You can create and call custom events:
// Create custom event
public class MyCustomEvent extends Event {
    private static final HandlerList HANDLER_LIST = new HandlerList();
    private final Player player;

    public MyCustomEvent(Player player) {
        this.player = player;
    }

    public Player getPlayer() {
        return player;
    }

    @Override
    public HandlerList getHandlers() {
        return HANDLER_LIST;
    }

    public static HandlerList getHandlerList() {
        return HANDLER_LIST;
    }
}

// Call the event
MyCustomEvent event = new MyCustomEvent(player);
getServer().getPluginManager().callEvent(event);
Or use the convenience method from the Event class:
MyCustomEvent event = new MyCustomEvent(player);
boolean wasNotCancelled = event.callEvent();

Asynchronous Events

Some events are fired asynchronously (off the main thread):
@EventHandler
public void onAsyncChat(AsyncChatEvent event) {
    // This runs on a separate thread!
    // Be careful with thread safety
    
    if (event.isAsynchronous()) {  // Returns true
        // Don't call Bukkit API methods that aren't thread-safe
    }
}
Asynchronous event handlers must be thread-safe. Most Bukkit API methods should not be called from async events.

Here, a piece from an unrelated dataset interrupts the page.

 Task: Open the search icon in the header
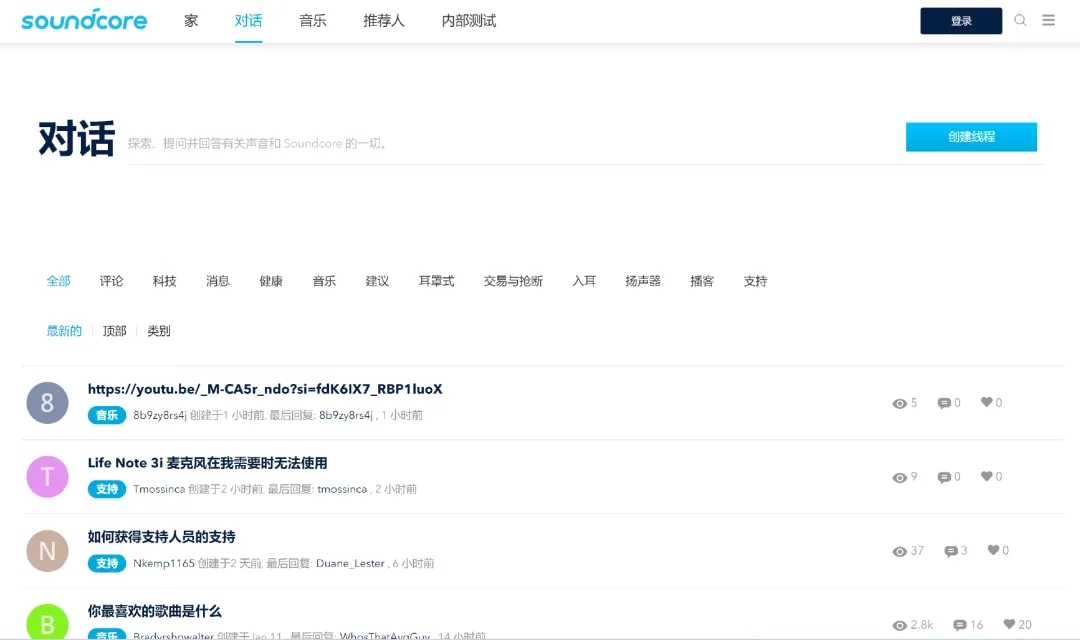click(x=1020, y=20)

Use Bukkit.getScheduler().runTask() to schedule tasks on the main thread if needed.

Best Practices

  1. Use the correct priority:
    • LOWEST/LOW for early cancellation
    • NORMAL for most modifications
    • HIGH/HIGHEST for final modifications
    • MONITOR only for observation
  2. Check event state:
    @EventHandler(ignoreCancelled = true)
    public void onEvent(Event event) {
        // Automatically skips if cancelled
    }
    
  3. Performance considerations:
    @EventHandler
    public void onPlayerMove(PlayerMoveEvent event) {
        // This fires VERY frequently - keep it fast!
        if (event.getFrom().getBlock().equals(event.getTo().getBlock())) {
            return;  // Only head movement, ignore
        }
    }
    
  4. Unregister when done:
    HandlerList.unregisterAll(listener);
    
  5. Use ignoreCancelled wisely:
    • Set to true when you don’t want to process cancelled events
    • Set to false when you need to see all events regardless of cancellation

Event Reference

Common event packages:
  • org.bukkit.event.player.* - Player events
  • org.bukkit.event.block.* - Block events
  • org.bukkit.event.entity.* - Entity events
  • org.bukkit.event.inventory.* - Inventory events
  • org.bukkit.event.world.* - World events
  • org.bukkit.event.server.* - Server events
For a complete list, see the Paper API Javadocs.